Lay out all the rows below as a Markdown table with two columns, No. and Line, where No. numbers each row and Line holds its text. Leave out any blank lines.

**Record list**
▬▬▬▬▬▬▬▬▬▬

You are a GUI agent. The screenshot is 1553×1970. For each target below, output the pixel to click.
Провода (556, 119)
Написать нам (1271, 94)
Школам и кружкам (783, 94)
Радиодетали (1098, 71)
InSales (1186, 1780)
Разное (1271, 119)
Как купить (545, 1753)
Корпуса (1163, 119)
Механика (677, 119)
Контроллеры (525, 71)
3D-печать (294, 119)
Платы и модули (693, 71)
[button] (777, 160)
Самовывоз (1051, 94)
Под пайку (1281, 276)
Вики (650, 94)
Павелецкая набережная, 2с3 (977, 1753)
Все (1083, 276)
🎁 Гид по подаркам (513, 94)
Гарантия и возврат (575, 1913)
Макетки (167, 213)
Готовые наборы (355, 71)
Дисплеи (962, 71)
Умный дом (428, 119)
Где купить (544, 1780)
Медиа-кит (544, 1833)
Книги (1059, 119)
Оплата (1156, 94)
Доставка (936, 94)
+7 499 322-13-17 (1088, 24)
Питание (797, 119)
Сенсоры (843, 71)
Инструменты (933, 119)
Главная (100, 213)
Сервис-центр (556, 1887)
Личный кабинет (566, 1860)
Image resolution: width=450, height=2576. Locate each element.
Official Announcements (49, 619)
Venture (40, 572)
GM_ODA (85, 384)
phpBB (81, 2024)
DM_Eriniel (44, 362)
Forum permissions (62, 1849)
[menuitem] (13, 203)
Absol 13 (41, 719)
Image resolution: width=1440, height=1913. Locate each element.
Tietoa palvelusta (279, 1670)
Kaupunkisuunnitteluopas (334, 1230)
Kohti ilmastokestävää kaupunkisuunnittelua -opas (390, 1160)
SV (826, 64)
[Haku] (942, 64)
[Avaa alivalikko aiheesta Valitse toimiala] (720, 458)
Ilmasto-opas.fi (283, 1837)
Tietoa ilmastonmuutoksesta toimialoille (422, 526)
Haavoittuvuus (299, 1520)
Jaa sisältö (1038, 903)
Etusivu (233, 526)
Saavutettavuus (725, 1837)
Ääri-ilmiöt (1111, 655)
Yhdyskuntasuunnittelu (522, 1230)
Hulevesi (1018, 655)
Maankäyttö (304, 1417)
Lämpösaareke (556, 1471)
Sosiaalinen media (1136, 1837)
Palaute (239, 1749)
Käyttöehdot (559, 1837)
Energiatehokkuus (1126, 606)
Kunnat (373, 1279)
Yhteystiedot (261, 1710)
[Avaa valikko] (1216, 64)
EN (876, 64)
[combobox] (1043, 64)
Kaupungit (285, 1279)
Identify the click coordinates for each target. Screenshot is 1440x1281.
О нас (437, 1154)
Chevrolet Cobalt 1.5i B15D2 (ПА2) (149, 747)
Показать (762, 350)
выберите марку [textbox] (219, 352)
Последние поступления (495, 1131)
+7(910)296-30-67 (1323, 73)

▬▬▬▬▬▬▬▬▬▬

**Solution for this exercise**
| No. | Line |
|---|---|
| 1 | You are a GUI agent. The screenshot is 1553×1970. For each target below, output the pixel to click. |
| 2 | Провода (556, 119) |
| 3 | Написать нам (1271, 94) |
| 4 | Школам и кружкам (783, 94) |
| 5 | Радиодетали (1098, 71) |
| 6 | InSales (1186, 1780) |
| 7 | Разное (1271, 119) |
| 8 | Как купить (545, 1753) |
| 9 | Корпуса (1163, 119) |
| 10 | Механика (677, 119) |
| 11 | Контроллеры (525, 71) |
| 12 | 3D-печать (294, 119) |
| 13 | Платы и модули (693, 71) |
| 14 | [button] (777, 160) |
| 15 | Самовывоз (1051, 94) |
| 16 | Под пайку (1281, 276) |
| 17 | Вики (650, 94) |
| 18 | Павелецкая набережная, 2с3 (977, 1753) |
| 19 | Все (1083, 276) |
| 20 | 🎁 Гид по подаркам (513, 94) |
| 21 | Гарантия и возврат (575, 1913) |
| 22 | Макетки (167, 213) |
| 23 | Готовые наборы (355, 71) |
| 24 | Дисплеи (962, 71) |
| 25 | Умный дом (428, 119) |
| 26 | Где купить (544, 1780) |
| 27 | Медиа-кит (544, 1833) |
| 28 | Книги (1059, 119) |
| 29 | Оплата (1156, 94) |
| 30 | Доставка (936, 94) |
| 31 | +7 499 322-13-17 (1088, 24) |
| 32 | Питание (797, 119) |
| 33 | Сенсоры (843, 71) |
| 34 | Инструменты (933, 119) |
| 35 | Главная (100, 213) |
| 36 | Сервис-центр (556, 1887) |
| 37 | Личный кабинет (566, 1860) |
| 38 | Image resolution: width=450, height=2576. Locate each element. |
| 39 | Official Announcements (49, 619) |
| 40 | Venture (40, 572) |
| 41 | GM_ODA (85, 384) |
| 42 | phpBB (81, 2024) |
| 43 | DM_Eriniel (44, 362) |
| 44 | Forum permissions (62, 1849) |
| 45 | [menuitem] (13, 203) |
| 46 | Absol 13 (41, 719) |
| 47 | Image resolution: width=1440, height=1913. Locate each element. |
| 48 | Tietoa palvelusta (279, 1670) |
| 49 | Kaupunkisuunnitteluopas (334, 1230) |
| 50 | Kohti ilmastokestävää kaupunkisuunnittelua -opas (390, 1160) |
| 51 | SV (826, 64) |
| 52 | [Haku] (942, 64) |
| 53 | [Avaa alivalikko aiheesta Valitse toimiala] (720, 458) |
| 54 | Ilmasto-opas.fi (283, 1837) |
| 55 | Tietoa ilmastonmuutoksesta toimialoille (422, 526) |
| 56 | Haavoittuvuus (299, 1520) |
| 57 | Jaa sisältö (1038, 903) |
| 58 | Etusivu (233, 526) |
| 59 | Saavutettavuus (725, 1837) |
| 60 | Ääri-ilmiöt (1111, 655) |
| 61 | Yhdyskuntasuunnittelu (522, 1230) |
| 62 | Hulevesi (1018, 655) |
| 63 | Maankäyttö (304, 1417) |
| 64 | Lämpösaareke (556, 1471) |
| 65 | Sosiaalinen media (1136, 1837) |
| 66 | Palaute (239, 1749) |
| 67 | Käyttöehdot (559, 1837) |
| 68 | Energiatehokkuus (1126, 606) |
| 69 | Kunnat (373, 1279) |
| 70 | Yhteystiedot (261, 1710) |
| 71 | [Avaa valikko] (1216, 64) |
| 72 | EN (876, 64) |
| 73 | [combobox] (1043, 64) |
| 74 | Kaupungit (285, 1279) |
| 75 | Identify the click coordinates for each target. Screenshot is 1440x1281. |
| 76 | О нас (437, 1154) |
| 77 | Chevrolet Cobalt 1.5i B15D2 (ПА2) (149, 747) |
| 78 | Показать (762, 350) |
| 79 | выберите марку [textbox] (219, 352) |
| 80 | Последние поступления (495, 1131) |
| 81 | +7(910)296-30-67 (1323, 73) |